=== Datos mostrados ===
#####

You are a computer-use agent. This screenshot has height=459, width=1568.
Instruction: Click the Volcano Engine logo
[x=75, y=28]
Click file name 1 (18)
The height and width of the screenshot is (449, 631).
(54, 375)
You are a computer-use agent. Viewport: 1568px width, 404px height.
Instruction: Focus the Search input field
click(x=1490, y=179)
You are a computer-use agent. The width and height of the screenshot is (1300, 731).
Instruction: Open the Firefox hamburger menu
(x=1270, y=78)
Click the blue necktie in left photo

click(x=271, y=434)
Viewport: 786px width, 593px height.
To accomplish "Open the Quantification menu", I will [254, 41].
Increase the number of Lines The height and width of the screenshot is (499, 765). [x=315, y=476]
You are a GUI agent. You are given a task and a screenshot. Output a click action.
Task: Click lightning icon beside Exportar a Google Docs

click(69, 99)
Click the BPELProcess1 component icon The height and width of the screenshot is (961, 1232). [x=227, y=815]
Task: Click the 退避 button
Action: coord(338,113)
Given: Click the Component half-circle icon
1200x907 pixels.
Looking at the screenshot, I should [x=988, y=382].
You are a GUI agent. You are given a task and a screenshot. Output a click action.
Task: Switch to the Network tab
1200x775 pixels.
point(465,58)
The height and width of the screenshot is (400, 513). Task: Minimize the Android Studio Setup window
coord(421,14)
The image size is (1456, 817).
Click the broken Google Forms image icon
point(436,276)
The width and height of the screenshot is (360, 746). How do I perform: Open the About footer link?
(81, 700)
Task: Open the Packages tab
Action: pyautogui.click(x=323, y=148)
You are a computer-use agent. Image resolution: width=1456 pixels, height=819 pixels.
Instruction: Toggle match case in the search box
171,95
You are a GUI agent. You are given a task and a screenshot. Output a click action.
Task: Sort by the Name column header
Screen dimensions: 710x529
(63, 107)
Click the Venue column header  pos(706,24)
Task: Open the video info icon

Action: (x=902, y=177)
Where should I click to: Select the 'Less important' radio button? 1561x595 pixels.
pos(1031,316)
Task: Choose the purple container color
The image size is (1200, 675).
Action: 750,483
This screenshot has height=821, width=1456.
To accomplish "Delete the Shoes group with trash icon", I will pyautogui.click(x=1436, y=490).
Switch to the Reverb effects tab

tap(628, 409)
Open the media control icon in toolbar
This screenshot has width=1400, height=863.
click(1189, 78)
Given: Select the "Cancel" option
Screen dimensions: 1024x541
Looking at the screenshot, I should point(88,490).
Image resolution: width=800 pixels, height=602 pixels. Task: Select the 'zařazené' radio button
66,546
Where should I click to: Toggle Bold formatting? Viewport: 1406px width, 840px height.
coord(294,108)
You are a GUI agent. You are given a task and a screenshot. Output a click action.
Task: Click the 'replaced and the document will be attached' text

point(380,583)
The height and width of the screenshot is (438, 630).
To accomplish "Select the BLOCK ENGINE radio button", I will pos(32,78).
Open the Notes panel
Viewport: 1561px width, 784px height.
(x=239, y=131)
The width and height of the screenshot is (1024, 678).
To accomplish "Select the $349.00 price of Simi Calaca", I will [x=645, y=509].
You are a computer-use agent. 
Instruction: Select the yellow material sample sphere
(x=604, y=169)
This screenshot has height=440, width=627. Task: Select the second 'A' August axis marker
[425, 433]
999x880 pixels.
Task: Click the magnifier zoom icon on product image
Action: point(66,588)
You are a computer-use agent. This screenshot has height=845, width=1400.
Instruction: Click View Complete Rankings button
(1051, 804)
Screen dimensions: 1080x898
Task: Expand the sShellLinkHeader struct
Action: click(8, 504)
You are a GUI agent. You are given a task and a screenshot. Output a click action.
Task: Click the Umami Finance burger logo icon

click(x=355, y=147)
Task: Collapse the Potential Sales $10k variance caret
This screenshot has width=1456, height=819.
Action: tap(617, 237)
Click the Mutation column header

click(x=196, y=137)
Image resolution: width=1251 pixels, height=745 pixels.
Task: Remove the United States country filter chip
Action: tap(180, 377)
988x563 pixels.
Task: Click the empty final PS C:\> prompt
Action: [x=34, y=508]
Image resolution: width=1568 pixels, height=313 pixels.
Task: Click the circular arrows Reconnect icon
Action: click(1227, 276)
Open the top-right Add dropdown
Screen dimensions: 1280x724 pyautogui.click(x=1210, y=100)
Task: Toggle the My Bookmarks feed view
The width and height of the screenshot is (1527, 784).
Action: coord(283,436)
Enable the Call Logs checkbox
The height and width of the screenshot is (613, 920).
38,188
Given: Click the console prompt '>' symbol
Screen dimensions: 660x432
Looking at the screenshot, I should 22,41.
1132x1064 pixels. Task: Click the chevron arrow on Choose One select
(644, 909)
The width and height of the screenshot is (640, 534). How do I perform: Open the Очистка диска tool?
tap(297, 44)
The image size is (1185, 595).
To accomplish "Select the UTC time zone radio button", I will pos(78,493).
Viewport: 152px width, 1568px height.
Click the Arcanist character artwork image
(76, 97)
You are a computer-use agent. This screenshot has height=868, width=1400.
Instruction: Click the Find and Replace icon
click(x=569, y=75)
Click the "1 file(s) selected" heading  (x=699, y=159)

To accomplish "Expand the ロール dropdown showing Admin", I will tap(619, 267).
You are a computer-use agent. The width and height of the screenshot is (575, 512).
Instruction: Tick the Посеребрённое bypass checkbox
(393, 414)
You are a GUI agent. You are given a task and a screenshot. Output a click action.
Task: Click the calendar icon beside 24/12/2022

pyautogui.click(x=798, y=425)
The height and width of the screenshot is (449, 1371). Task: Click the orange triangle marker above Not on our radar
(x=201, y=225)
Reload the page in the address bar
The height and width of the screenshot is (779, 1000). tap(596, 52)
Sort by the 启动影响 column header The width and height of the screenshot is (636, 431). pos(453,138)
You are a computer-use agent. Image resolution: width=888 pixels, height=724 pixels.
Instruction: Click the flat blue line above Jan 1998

#####

Por favor, indica cuántas líneas de las entradas de arriba contienen la palabra "perform". Da solo el número.

2